Optical character recognition (OCR)
- Easy OCR - Optical character recognition toolkit with pre-trained models for over 40 languages, including Polish.
- Tesseract - Popular OCR software developed since 1980s, supporting over 100 languages. For integration with Python, wrappers such as PyTesseract or OCRMyPDF can be used.
Multimodal models
- Multilingual CLIP (SBert) (2021) - CLIP (Contrastive Language-Image Pre-Training) is a neural network introducted by OpenAI which enables joint vector representations for images and text. It can be used for building image search engines. This is a multilingual version of CLIP trained by the authors of the Sentence-Transformers library.

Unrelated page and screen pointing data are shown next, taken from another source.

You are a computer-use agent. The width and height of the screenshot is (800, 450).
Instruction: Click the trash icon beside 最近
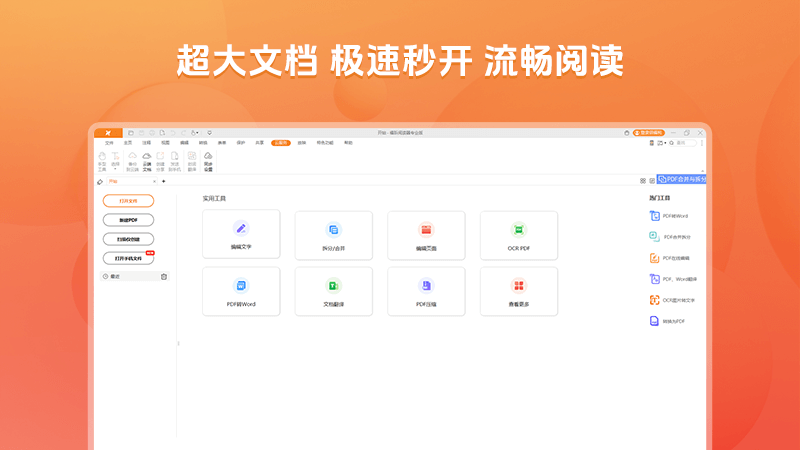164,276
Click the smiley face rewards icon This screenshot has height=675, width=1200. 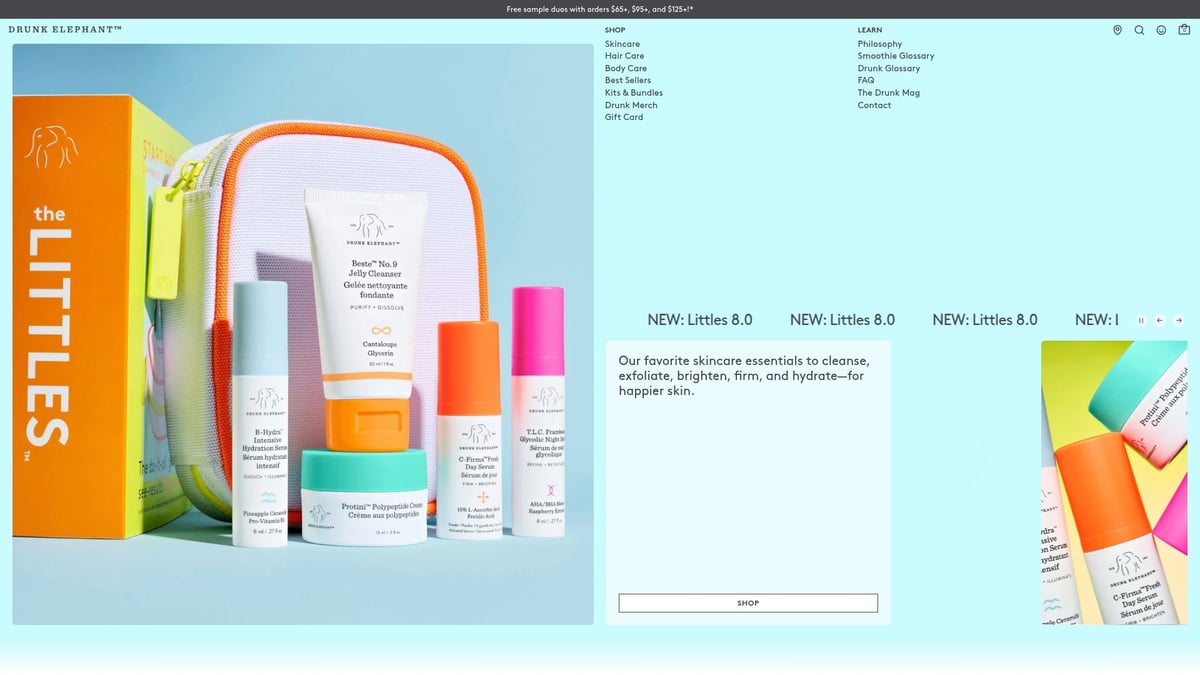coord(1160,30)
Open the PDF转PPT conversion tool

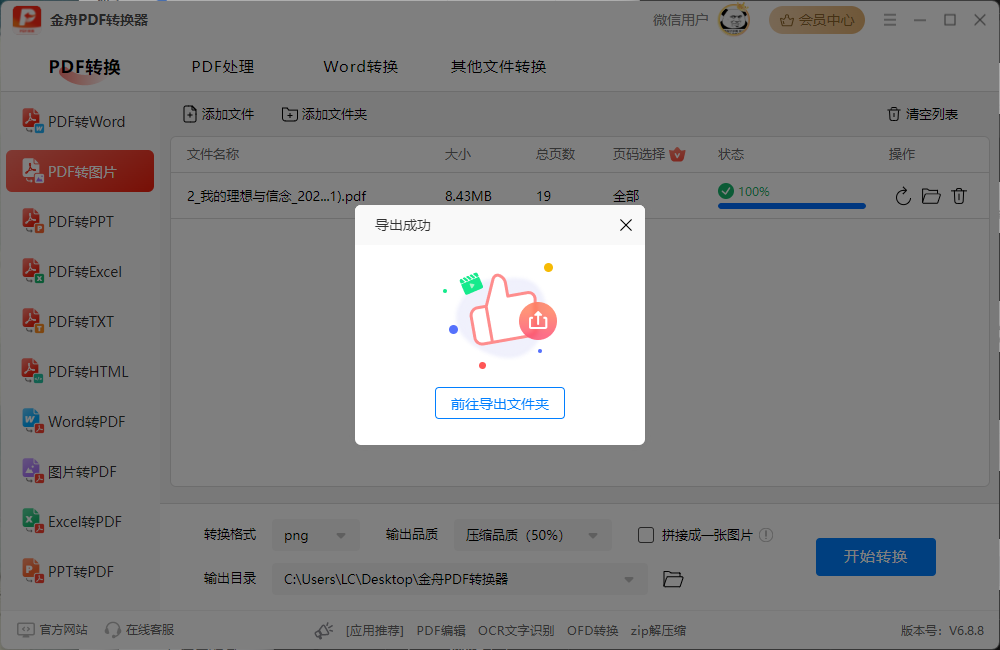pos(80,221)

- Multilingual CLIP (M-CLIP) (2021) - This is yet another multilingual version of CLIP supporting Polish language, trained by the Swedish Institute of Computer Science (SICS).
- LayoutXLM (2021) - A multilingual version of LayoutLMv2 model, pre-trained on 30 million documents in 53 languages. The model combines visual, spatial, and textual modalities to solve prediction problems on visually-rich documents, such as PDFs or DOCs. See LayoutLMv2: Multi-modal Pre-training for Visually-Rich Document Understanding and LayoutXLM: Multimodal Pre-training for Multilingual Visually-rich Document Understanding for details.